[Excerpted text]:
UNITED STATES
SECURITIES AND EXCHANGE COMMISSION
Washington, DC 20549
FORM 8-K
CURRENT REPORT
PURSUANT TO SECTION 13 OR 15(d) OF
THE SECURITIES EXCHANGE ACT OF 1934
Date of Report (Date of earliest event reported): May 7, 2006
GOLDEN WEST FINANCIAL CORPORATION
Commission file number 1-4629
Incorporated Pursuant to the Laws of the State of Delaware
IRS Employer Identification No. 95-2080059
1901 Harrison Street, Oakland, California 94612
(510) 446-3420
Check the appropriate box below if the Form 8-K filing is intended to simultaneously satisfy the filing obligation of the registrant under any of the following provisions:
¨ | Written communications pursuant to Rule 425 under the Securities Act (17 CFR 230.425) |
x | Soliciting material pursuant to Rule 14a-12 under the Exchange Act (17 CFR 240.14a-12) |
¨ | Pre-commencement communications pursuant to Rule 14d-2(b) under the Exchange Act (17 CFR 240.14d-2(b)) |
¨ | Pre-commencement communications pursuant to Rule 13e-4(c) under the Exchange Act (17 CFR 240.13e-4(c)) |
Item 1.01. Entry into a Material Definitive Agreement.
On May 7, 2006, Golden West Financial Corporation (“Golden West”) and Wachovia Corporation (“Wachovia”) announced that they had entered into an Agreement and Plan of Merger, dated as of May 7, 2006 (the “Merger Agreement”), that provides, among other things, for Golden West to be merged with and into a wholly owned subsidiary of Wachovia (the “Merger”). A copy of the press release is attached hereto as Exhibit 99.1 and is incorporated herein by reference.
Under the terms of the Merger Agreement, each holder of record of Golden West common stock immediately prior to the Merger will have the right to receive with respect to such holder’s Golden West common stock:
| • | | a number of shares of Wachovia common stock equal to the product of (a) 1.365 (the “Exchange Ratio”), multiplied by (b) the number of shares of Golden West common stock held by such holder of record, multiplied by (c) 77%; and |
| • | | an amount in cash equal to the product of (a) $81.07, multiplied by (b) the number of shares of Golden West common stock held by such holder of record, multiplied by (c) 23%. |
The Merger Agreement also provides that, in the merger, all outstanding Golden West stock options, whether vested or unvested, will immediately and fully vest and will convert into options to purchase shares of Wachovia common stock, on the same terms and conditions as were applicable prior to the merger;provided that the number of shares of Wachovia common stock underlying such options and the exercise price of the options will be adjusted to reflect the Exchange Ratio.
The Merger is intended to qualify as a tax-free reorganization for U.S. federal income tax purposes, so that none of Wachovia, Merger Sub, Golden West or any of the Golden West stockholders generally will recognize any gain or loss in the transaction, except that Golden West stockholders will recognize gain to the extent of the cash portion of the merger consideration and with respect to cash received in lieu of fractional shares of Wachovia common stock.

[Listed entries]:
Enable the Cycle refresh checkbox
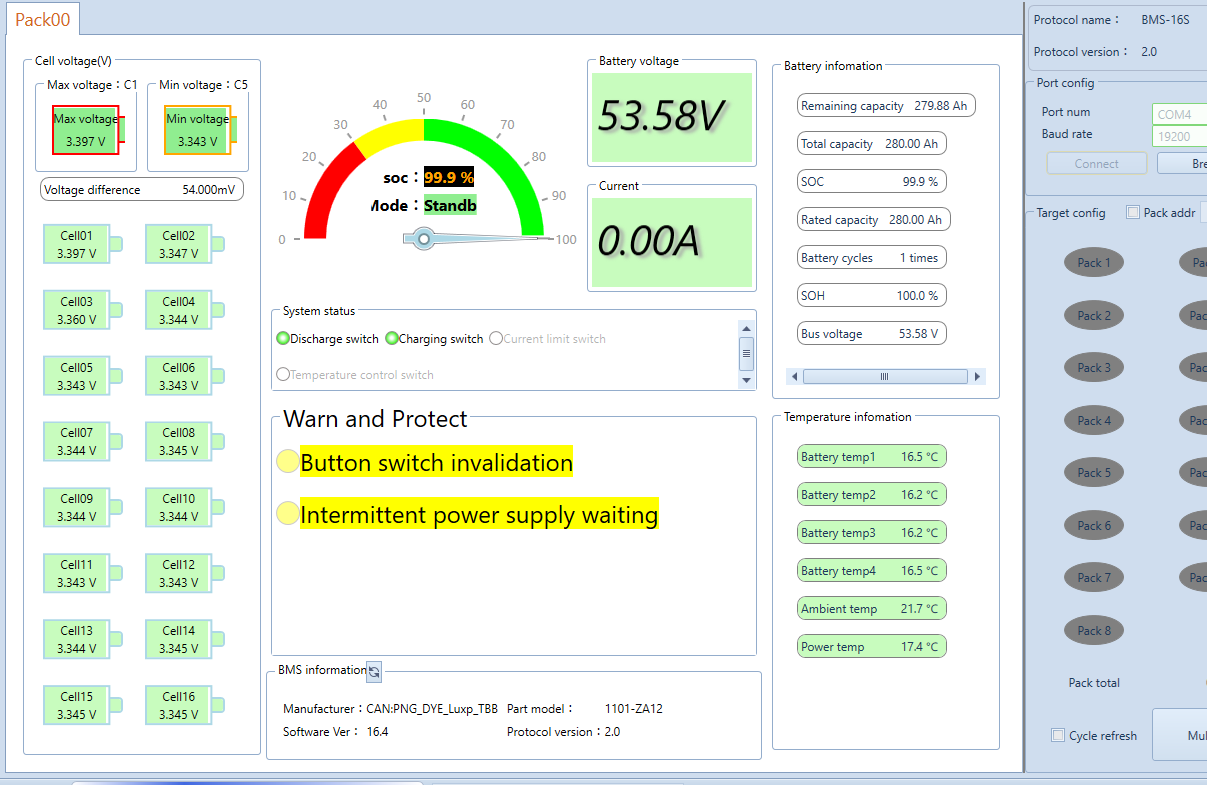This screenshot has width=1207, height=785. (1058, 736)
--
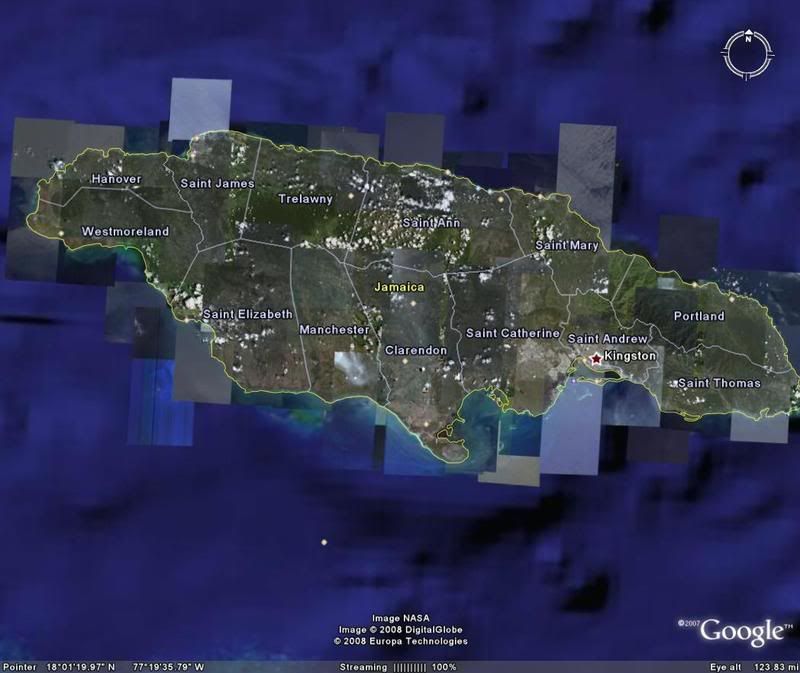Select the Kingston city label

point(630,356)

[Exercise set]:
**1.** Answer these from the Form 8-K excerpt:
(a) What IRS Employer Identification No. is given for Golden West Financial Corporation?
(b) What number is defined as the "Exchange Ratio"?
(c) What dollar amount is used in calculating the cash portion that each holder receives?
**2.** Retype the Form 8-K excerpt between "The Merger is" and "Wachovia common stock.", inclusive.

[Exercise results]:
**1.**
(a) 95-2080059
(b) 1.365
(c) $81.07

**2.**
The Merger is intended to qualify as a tax-free reorganization for U.S. federal income tax purposes, so that none of Wachovia, Merger Sub, Golden West or any of the Golden West stockholders generally will recognize any gain or loss in the transaction, except that Golden West stockholders will recognize gain to the extent of the cash portion of the merger consideration and with respect to cash received in lieu of fractional shares of Wachovia common stock.